■ WORK INSTRUCTION: Word for word, copy the entire listing.

BEGIN

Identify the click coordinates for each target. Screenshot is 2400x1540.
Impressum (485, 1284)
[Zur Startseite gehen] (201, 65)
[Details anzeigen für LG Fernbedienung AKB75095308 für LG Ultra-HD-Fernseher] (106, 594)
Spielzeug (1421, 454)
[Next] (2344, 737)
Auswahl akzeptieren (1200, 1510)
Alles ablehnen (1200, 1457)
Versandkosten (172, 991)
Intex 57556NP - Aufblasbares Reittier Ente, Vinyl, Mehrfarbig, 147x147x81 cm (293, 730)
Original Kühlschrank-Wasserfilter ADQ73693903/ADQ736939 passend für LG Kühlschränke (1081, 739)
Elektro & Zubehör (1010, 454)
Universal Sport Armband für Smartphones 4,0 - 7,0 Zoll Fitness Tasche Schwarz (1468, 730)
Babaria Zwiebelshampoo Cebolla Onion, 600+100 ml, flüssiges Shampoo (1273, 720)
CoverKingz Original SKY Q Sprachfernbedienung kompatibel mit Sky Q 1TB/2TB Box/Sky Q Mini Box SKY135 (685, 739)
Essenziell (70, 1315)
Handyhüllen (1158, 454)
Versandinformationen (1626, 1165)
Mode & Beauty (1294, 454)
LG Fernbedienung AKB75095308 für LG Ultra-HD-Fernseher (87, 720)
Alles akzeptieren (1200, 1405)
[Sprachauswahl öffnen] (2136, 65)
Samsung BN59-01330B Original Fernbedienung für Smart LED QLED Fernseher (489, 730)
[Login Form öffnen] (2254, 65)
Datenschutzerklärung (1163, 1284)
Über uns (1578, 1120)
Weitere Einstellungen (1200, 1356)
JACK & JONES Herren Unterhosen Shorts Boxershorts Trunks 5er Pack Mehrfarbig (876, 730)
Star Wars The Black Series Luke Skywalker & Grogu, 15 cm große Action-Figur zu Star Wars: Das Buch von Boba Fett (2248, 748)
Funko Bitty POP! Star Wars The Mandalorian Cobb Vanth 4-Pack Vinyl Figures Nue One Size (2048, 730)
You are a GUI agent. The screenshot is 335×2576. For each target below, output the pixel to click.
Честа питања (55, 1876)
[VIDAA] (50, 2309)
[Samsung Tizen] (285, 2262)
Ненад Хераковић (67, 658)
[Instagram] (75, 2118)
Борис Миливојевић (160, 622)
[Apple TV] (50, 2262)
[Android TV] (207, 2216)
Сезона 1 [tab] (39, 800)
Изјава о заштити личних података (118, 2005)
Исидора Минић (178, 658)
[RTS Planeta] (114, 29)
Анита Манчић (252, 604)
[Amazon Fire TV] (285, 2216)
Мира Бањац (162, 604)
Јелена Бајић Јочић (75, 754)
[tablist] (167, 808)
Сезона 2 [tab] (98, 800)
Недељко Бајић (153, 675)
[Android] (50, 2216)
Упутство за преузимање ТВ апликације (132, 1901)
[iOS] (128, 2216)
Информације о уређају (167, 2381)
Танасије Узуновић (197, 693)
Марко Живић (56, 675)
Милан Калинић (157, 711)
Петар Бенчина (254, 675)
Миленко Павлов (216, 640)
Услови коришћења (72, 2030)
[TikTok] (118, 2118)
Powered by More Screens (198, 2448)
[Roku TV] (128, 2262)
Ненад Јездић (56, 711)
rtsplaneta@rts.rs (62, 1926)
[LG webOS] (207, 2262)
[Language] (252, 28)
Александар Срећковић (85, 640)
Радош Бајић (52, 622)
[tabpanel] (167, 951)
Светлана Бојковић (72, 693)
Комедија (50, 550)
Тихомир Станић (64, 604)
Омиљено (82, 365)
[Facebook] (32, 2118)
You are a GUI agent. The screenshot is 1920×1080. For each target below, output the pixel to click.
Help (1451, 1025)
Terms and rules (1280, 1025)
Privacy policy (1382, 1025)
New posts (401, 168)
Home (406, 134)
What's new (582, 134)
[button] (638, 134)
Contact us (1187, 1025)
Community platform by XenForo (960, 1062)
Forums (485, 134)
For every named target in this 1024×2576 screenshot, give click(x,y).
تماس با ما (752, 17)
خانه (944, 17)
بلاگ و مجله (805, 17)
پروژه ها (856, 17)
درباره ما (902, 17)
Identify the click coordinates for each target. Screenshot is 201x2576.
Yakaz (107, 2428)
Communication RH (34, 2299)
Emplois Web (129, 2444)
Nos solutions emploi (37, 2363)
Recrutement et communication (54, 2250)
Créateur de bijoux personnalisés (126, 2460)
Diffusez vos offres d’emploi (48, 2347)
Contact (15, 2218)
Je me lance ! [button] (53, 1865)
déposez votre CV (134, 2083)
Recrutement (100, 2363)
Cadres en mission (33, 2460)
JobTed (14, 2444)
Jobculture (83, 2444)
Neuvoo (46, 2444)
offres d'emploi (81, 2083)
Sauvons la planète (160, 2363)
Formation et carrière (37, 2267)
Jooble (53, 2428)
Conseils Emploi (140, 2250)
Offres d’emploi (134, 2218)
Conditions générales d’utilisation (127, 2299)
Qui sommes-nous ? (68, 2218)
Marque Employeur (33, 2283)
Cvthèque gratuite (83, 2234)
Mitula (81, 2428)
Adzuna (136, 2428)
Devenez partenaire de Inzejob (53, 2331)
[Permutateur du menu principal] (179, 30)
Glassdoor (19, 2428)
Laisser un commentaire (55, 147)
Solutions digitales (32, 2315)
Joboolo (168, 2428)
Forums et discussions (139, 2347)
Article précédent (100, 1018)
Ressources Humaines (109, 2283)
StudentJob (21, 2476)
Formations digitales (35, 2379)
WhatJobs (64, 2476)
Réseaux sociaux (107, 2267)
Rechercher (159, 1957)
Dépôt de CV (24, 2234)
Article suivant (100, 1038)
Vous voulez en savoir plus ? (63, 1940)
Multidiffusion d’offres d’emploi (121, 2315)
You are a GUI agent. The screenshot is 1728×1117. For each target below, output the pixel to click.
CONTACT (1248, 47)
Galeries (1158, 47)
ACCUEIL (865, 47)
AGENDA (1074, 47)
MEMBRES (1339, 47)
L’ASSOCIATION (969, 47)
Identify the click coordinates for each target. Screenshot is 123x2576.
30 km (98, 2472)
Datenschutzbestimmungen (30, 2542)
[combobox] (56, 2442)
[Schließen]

END

■ WRITTEN RESPONSE:
Identify the click coordinates for each target. Screenshot is 2400x1540.
Impressum (485, 1284)
[Zur Startseite gehen] (201, 65)
[Details anzeigen für LG Fernbedienung AKB75095308 für LG Ultra-HD-Fernseher] (106, 594)
Spielzeug (1421, 454)
[Next] (2344, 737)
Auswahl akzeptieren (1200, 1510)
Alles ablehnen (1200, 1457)
Versandkosten (172, 991)
Intex 57556NP - Aufblasbares Reittier Ente, Vinyl, Mehrfarbig, 147x147x81 cm (293, 730)
Original Kühlschrank-Wasserfilter ADQ73693903/ADQ736939 passend für LG Kühlschränke (1081, 739)
Elektro & Zubehör (1010, 454)
Universal Sport Armband für Smartphones 4,0 - 7,0 Zoll Fitness Tasche Schwarz (1468, 730)
Babaria Zwiebelshampoo Cebolla Onion, 600+100 ml, flüssiges Shampoo (1273, 720)
CoverKingz Original SKY Q Sprachfernbedienung kompatibel mit Sky Q 1TB/2TB Box/Sky Q Mini Box SKY135 (685, 739)
Essenziell (70, 1315)
Handyhüllen (1158, 454)
Versandinformationen (1626, 1165)
Mode & Beauty (1294, 454)
LG Fernbedienung AKB75095308 für LG Ultra-HD-Fernseher (87, 720)
Alles akzeptieren (1200, 1405)
[Sprachauswahl öffnen] (2136, 65)
Samsung BN59-01330B Original Fernbedienung für Smart LED QLED Fernseher (489, 730)
[Login Form öffnen] (2254, 65)
Datenschutzerklärung (1163, 1284)
Über uns (1578, 1120)
Weitere Einstellungen (1200, 1356)
JACK & JONES Herren Unterhosen Shorts Boxershorts Trunks 5er Pack Mehrfarbig (876, 730)
Star Wars The Black Series Luke Skywalker & Grogu, 15 cm große Action-Figur zu Star Wars: Das Buch von Boba Fett (2248, 748)
Funko Bitty POP! Star Wars The Mandalorian Cobb Vanth 4-Pack Vinyl Figures Nue One Size (2048, 730)
You are a GUI agent. The screenshot is 335×2576. For each target below, output the pixel to click.
Честа питања (55, 1876)
[VIDAA] (50, 2309)
[Samsung Tizen] (285, 2262)
Ненад Хераковић (67, 658)
[Instagram] (75, 2118)
Борис Миливојевић (160, 622)
[Apple TV] (50, 2262)
[Android TV] (207, 2216)
Сезона 1 [tab] (39, 800)
Изјава о заштити личних података (118, 2005)
Исидора Минић (178, 658)
[RTS Planeta] (114, 29)
Анита Манчић (252, 604)
[Amazon Fire TV] (285, 2216)
Мира Бањац (162, 604)
Јелена Бајић Јочић (75, 754)
[tablist] (167, 808)
Сезона 2 [tab] (98, 800)
Недељко Бајић (153, 675)
[Android] (50, 2216)
Упутство за преузимање ТВ апликације (132, 1901)
[iOS] (128, 2216)
Информације о уређају (167, 2381)
Танасије Узуновић (197, 693)
Марко Живић (56, 675)
Милан Калинић (157, 711)
Петар Бенчина (254, 675)
Миленко Павлов (216, 640)
Услови коришћења (72, 2030)
[TikTok] (118, 2118)
Powered by More Screens (198, 2448)
[Roku TV] (128, 2262)
Ненад Јездић (56, 711)
rtsplaneta@rts.rs (62, 1926)
[LG webOS] (207, 2262)
[Language] (252, 28)
Александар Срећковић (85, 640)
Радош Бајић (52, 622)
[tabpanel] (167, 951)
Светлана Бојковић (72, 693)
Комедија (50, 550)
Тихомир Станић (64, 604)
Омиљено (82, 365)
[Facebook] (32, 2118)
You are a GUI agent. The screenshot is 1920×1080. For each target below, output the pixel to click.
Help (1451, 1025)
Terms and rules (1280, 1025)
Privacy policy (1382, 1025)
New posts (401, 168)
Home (406, 134)
What's new (582, 134)
[button] (638, 134)
Contact us (1187, 1025)
Community platform by XenForo (960, 1062)
Forums (485, 134)
For every named target in this 1024×2576 screenshot, give click(x,y).
تماس با ما (752, 17)
خانه (944, 17)
بلاگ و مجله (805, 17)
پروژه ها (856, 17)
درباره ما (902, 17)
Identify the click coordinates for each target. Screenshot is 201x2576.
Yakaz (107, 2428)
Communication RH (34, 2299)
Emplois Web (129, 2444)
Nos solutions emploi (37, 2363)
Recrutement et communication (54, 2250)
Créateur de bijoux personnalisés (126, 2460)
Diffusez vos offres d’emploi (48, 2347)
Contact (15, 2218)
Je me lance ! [button] (53, 1865)
déposez votre CV (134, 2083)
Recrutement (100, 2363)
Cadres en mission (33, 2460)
JobTed (14, 2444)
Jobculture (83, 2444)
Neuvoo (46, 2444)
offres d'emploi (81, 2083)
Sauvons la planète (160, 2363)
Formation et carrière (37, 2267)
Jooble (53, 2428)
Conseils Emploi (140, 2250)
Offres d’emploi (134, 2218)
Conditions générales d’utilisation (127, 2299)
Qui sommes-nous ? (68, 2218)
Marque Employeur (33, 2283)
Cvthèque gratuite (83, 2234)
Mitula (81, 2428)
Adzuna (136, 2428)
Devenez partenaire de Inzejob (53, 2331)
[Permutateur du menu principal] (179, 30)
Glassdoor (19, 2428)
Laisser un commentaire (55, 147)
Solutions digitales (32, 2315)
Joboolo (168, 2428)
Forums et discussions (139, 2347)
Article précédent (100, 1018)
Ressources Humaines (109, 2283)
StudentJob (21, 2476)
Formations digitales (35, 2379)
WhatJobs (64, 2476)
Réseaux sociaux (107, 2267)
Rechercher (159, 1957)
Dépôt de CV (24, 2234)
Article suivant (100, 1038)
Vous voulez en savoir plus ? (63, 1940)
Multidiffusion d’offres d’emploi (121, 2315)
You are a GUI agent. The screenshot is 1728×1117. For each target below, output the pixel to click.
CONTACT (1248, 47)
Galeries (1158, 47)
ACCUEIL (865, 47)
AGENDA (1074, 47)
MEMBRES (1339, 47)
L’ASSOCIATION (969, 47)
Identify the click coordinates for each target. Screenshot is 123x2576.
30 km (98, 2472)
Datenschutzbestimmungen (30, 2542)
[combobox] (56, 2442)
[Schließen]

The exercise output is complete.